▸ **Written exercise**
Please give again the lines of the listing starting at the line that contains "The width and height of the screenshot is (966, 904)." and ending at the line that contains "coord(99,491)", both included. Copy each one as it stands, and nothing else.

━━━━━━━━━━━━━━━━━━━━

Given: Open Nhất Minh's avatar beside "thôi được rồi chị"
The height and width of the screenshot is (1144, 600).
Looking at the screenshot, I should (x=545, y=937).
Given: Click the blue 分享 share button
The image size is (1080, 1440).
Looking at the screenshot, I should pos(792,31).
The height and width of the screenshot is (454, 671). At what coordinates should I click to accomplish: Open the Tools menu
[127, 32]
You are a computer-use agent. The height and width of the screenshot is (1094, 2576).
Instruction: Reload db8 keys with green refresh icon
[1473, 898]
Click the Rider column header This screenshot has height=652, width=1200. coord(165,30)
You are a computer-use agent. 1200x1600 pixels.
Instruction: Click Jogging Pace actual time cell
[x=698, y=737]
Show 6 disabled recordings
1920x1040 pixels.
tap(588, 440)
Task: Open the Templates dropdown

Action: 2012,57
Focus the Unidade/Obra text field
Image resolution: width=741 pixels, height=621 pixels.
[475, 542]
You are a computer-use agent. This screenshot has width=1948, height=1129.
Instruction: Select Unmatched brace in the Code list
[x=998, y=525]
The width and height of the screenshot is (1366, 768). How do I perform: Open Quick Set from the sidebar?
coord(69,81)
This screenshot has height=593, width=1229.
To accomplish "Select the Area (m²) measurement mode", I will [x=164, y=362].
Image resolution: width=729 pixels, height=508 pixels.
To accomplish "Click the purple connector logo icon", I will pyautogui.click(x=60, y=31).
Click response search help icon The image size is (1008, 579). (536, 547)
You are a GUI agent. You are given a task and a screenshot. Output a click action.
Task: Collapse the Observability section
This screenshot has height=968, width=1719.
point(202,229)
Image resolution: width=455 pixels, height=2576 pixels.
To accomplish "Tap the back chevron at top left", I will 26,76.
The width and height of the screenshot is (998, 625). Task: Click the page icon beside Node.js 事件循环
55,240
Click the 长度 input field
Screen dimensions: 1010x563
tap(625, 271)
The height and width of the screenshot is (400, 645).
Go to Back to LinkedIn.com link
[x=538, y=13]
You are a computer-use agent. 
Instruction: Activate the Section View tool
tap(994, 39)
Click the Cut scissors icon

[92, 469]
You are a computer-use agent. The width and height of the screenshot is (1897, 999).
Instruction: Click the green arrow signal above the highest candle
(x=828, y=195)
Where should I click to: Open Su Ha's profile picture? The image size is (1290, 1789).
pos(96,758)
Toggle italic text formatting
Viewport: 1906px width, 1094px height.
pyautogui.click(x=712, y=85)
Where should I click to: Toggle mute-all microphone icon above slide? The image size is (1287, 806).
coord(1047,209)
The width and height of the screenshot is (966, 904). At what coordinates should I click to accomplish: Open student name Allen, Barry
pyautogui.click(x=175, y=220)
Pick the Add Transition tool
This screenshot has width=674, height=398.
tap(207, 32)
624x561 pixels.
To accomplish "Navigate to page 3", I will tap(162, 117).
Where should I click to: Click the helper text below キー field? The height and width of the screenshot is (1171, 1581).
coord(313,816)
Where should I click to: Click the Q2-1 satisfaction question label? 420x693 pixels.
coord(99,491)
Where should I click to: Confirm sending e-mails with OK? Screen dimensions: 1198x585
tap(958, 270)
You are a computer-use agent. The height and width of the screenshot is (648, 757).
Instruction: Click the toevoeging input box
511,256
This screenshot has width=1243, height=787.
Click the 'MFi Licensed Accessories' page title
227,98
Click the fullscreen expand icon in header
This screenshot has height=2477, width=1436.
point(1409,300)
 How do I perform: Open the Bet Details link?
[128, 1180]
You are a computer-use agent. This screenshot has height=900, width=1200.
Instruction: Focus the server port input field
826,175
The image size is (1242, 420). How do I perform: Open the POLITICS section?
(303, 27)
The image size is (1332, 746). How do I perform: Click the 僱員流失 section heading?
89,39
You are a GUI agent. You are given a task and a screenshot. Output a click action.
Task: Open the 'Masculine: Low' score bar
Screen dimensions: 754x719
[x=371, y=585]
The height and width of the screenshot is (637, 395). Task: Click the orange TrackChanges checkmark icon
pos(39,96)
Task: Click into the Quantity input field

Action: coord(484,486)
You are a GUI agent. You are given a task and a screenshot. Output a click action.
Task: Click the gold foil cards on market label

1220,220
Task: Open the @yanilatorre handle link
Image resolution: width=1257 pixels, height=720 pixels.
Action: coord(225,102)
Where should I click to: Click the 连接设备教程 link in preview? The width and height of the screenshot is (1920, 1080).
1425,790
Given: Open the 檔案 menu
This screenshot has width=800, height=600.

━━━━━━━━━━━━━━━━━━━━

▸ **Output for this exercise**
The width and height of the screenshot is (966, 904). At what coordinates should I click to accomplish: Open student name Allen, Barry
pyautogui.click(x=175, y=220)
Pick the Add Transition tool
This screenshot has width=674, height=398.
tap(207, 32)
624x561 pixels.
To accomplish "Navigate to page 3", I will tap(162, 117).
Where should I click to: Click the helper text below キー field? The height and width of the screenshot is (1171, 1581).
coord(313,816)
Where should I click to: Click the Q2-1 satisfaction question label? 420x693 pixels.
coord(99,491)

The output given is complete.